Guillaume Lessard glessard at tffenterprises.com
Tue Feb 16 17:24:16 CST 2016


> On 16 févr. 2016, at 13:31, Patrick Gili <gili.patrick.r at gili-labs.com> wrote:
> 
> Dave Abrahams echoed a cancern of mine though. The section discussing alternatives presents an alternative that might present a better solution to the problem. We should discuss this.

Agreed.

One alternative is to have initializers on UTF{8,16}View:

String.UTF16View.init<Input: CollectionType where Input.Generator.Element == UTF16.CodeUnit>(input: Input)
String.UTF8View.init<Input: CollectionType where Input.Generator.Element == UTF8.CodeUnit>(input: Input)

There would probably be repairing and failable versions. However, the String initializers from UTF8View and UTF16View are failable themselves:

String.init?(_ utf8: String.UTF8View)
String.init?(_ utf16: String.UTF16View)

Either we allow building incorrect instances of UTF{8,16}View, or their slices must be correct at all times and the String initializers can be made non-failable. Or we have to check for nil twice in the process. I don’t see how this would be more elegant.
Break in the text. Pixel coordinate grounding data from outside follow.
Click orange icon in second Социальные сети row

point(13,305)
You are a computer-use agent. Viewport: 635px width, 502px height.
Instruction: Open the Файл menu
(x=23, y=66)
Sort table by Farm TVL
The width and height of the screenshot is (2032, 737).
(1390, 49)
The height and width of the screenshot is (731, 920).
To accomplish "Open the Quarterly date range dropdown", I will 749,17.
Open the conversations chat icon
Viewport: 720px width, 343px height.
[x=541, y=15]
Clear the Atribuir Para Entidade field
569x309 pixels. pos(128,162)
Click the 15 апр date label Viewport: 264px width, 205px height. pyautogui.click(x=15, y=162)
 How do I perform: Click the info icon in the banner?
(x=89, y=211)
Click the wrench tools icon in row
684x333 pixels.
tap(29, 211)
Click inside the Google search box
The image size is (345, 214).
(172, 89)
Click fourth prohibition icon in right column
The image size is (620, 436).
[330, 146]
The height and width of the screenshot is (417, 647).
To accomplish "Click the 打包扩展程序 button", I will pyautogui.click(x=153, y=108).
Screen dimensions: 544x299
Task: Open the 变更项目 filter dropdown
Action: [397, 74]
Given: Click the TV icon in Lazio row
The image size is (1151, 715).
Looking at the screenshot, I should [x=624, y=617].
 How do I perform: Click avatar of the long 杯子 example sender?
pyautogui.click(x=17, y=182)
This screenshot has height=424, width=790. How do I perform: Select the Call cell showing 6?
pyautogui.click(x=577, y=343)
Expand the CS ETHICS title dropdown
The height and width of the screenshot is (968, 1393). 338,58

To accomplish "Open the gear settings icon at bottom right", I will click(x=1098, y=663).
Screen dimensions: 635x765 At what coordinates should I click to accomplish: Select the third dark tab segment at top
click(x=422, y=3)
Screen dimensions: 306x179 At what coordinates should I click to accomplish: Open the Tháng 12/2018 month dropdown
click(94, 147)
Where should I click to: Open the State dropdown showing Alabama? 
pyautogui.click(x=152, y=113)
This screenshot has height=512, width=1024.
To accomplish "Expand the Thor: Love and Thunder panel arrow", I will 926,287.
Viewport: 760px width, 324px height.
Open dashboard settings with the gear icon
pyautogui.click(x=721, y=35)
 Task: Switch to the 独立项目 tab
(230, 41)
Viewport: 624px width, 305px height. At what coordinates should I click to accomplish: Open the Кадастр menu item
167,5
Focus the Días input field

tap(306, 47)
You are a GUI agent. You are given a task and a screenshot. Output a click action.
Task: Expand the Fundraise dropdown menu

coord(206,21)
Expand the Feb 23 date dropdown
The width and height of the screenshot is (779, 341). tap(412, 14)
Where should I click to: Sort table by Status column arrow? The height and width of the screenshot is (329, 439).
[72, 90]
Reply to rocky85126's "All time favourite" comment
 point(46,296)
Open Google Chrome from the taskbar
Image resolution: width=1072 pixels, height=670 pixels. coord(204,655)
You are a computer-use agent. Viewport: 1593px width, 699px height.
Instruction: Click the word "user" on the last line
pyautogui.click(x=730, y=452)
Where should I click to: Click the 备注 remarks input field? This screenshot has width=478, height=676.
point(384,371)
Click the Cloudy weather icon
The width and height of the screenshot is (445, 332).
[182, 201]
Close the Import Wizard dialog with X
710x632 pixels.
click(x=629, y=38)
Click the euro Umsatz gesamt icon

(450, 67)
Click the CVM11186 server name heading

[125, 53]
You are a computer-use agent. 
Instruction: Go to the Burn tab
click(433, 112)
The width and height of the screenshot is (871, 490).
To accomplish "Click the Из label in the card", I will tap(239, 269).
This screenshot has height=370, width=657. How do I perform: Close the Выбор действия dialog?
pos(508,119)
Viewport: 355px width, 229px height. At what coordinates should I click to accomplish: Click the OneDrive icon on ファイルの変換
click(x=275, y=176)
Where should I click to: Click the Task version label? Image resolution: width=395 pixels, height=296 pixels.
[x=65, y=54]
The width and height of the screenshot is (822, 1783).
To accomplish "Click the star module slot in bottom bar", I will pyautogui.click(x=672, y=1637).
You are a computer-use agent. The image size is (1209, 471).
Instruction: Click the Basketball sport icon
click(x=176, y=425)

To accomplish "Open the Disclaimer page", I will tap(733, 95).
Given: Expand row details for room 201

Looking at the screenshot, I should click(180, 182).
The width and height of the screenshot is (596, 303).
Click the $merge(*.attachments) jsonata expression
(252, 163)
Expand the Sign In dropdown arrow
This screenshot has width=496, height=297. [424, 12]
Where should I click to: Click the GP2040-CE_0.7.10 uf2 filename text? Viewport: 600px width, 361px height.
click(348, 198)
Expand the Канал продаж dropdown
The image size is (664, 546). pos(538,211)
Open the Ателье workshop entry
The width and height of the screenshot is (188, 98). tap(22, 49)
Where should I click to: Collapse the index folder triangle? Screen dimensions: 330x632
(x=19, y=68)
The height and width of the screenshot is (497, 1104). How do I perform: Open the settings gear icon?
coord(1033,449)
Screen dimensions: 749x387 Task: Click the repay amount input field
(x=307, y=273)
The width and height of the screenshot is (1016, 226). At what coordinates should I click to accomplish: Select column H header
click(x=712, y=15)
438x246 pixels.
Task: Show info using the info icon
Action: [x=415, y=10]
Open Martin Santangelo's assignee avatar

The alternative specifically mentioned in 0027 is mutable forms of UTF{8,16}View; I’m not sure what the idea is here. Does applying a mutation to String.utf8 mutate the parent String?


In the current proposal (and the current state of String), data goes into a String via one of its initializers.
Data comes out of a String via one of the view types. It's fairly straightforward.